Task to carry out:
Among the entries below, which lines run from the line with "You are a GUI" through the line with "Where should I"? Retype those, both ends included, exactly and without pictures.

Stored items
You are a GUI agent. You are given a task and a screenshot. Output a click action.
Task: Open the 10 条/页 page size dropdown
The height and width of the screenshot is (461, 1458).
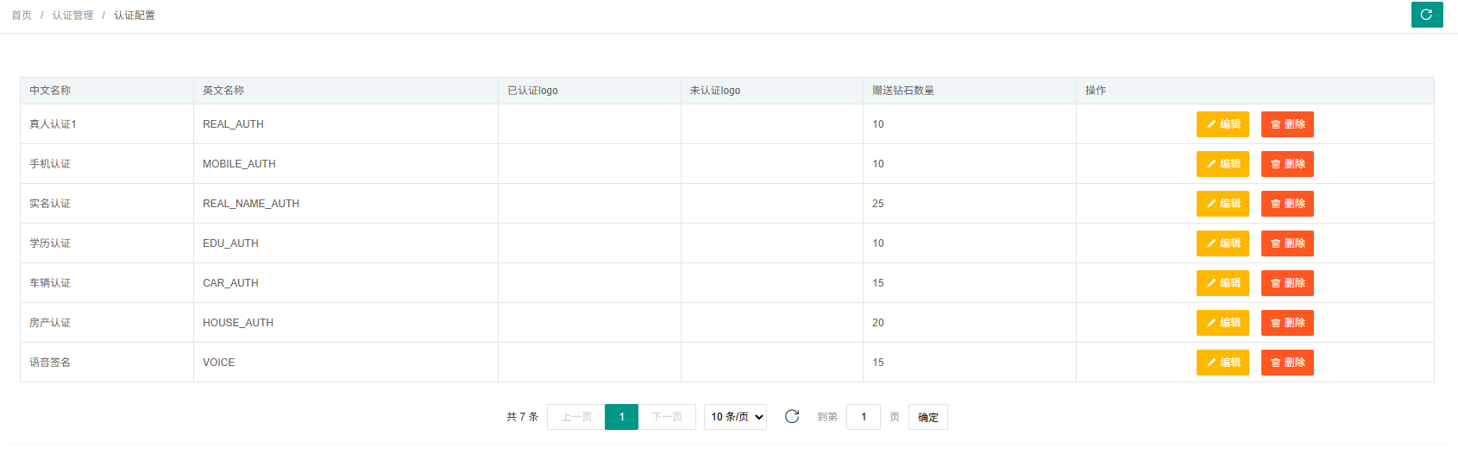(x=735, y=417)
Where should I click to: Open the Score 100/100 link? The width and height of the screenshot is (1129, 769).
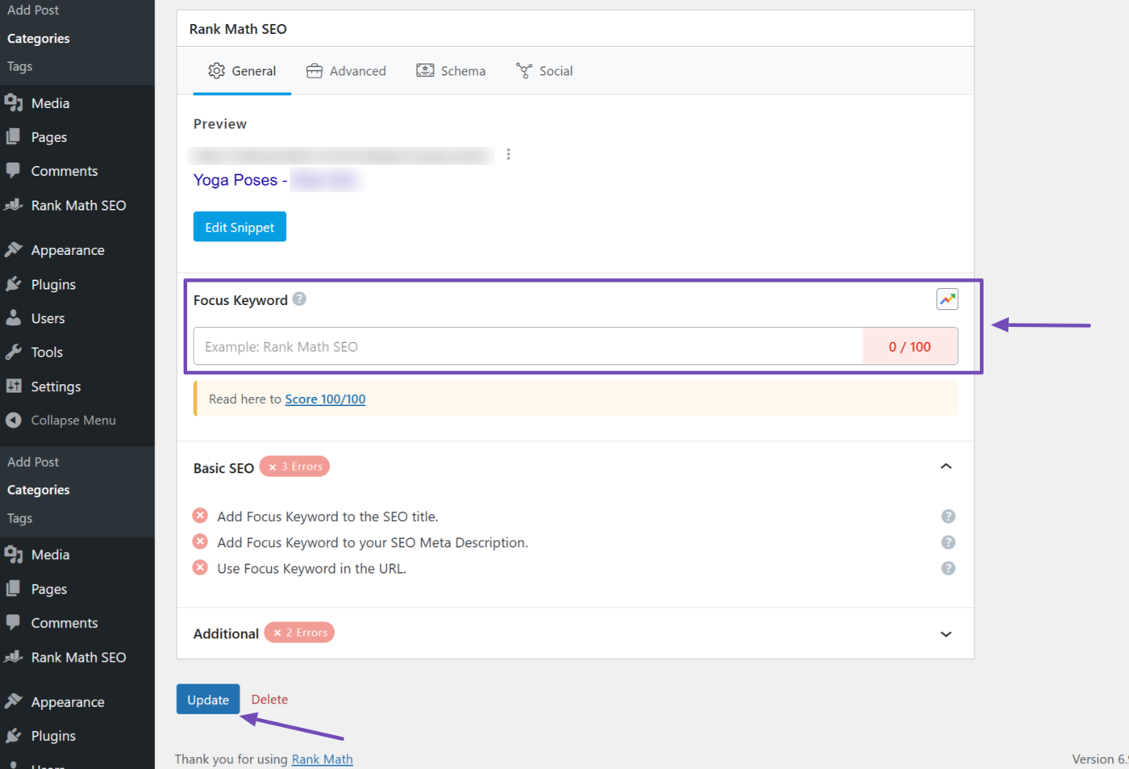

...

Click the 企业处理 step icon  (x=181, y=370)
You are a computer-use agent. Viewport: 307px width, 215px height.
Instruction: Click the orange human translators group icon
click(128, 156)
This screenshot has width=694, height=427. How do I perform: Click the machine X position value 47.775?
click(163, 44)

Answer to this exercise:
You are a GUI agent. You are given a task and a screenshot. Output a click action.
Task: Open the 10 条/页 page size dropdown
The height and width of the screenshot is (461, 1458).
(x=735, y=417)
Where should I click to: Open the Score 100/100 link? The width and height of the screenshot is (1129, 769).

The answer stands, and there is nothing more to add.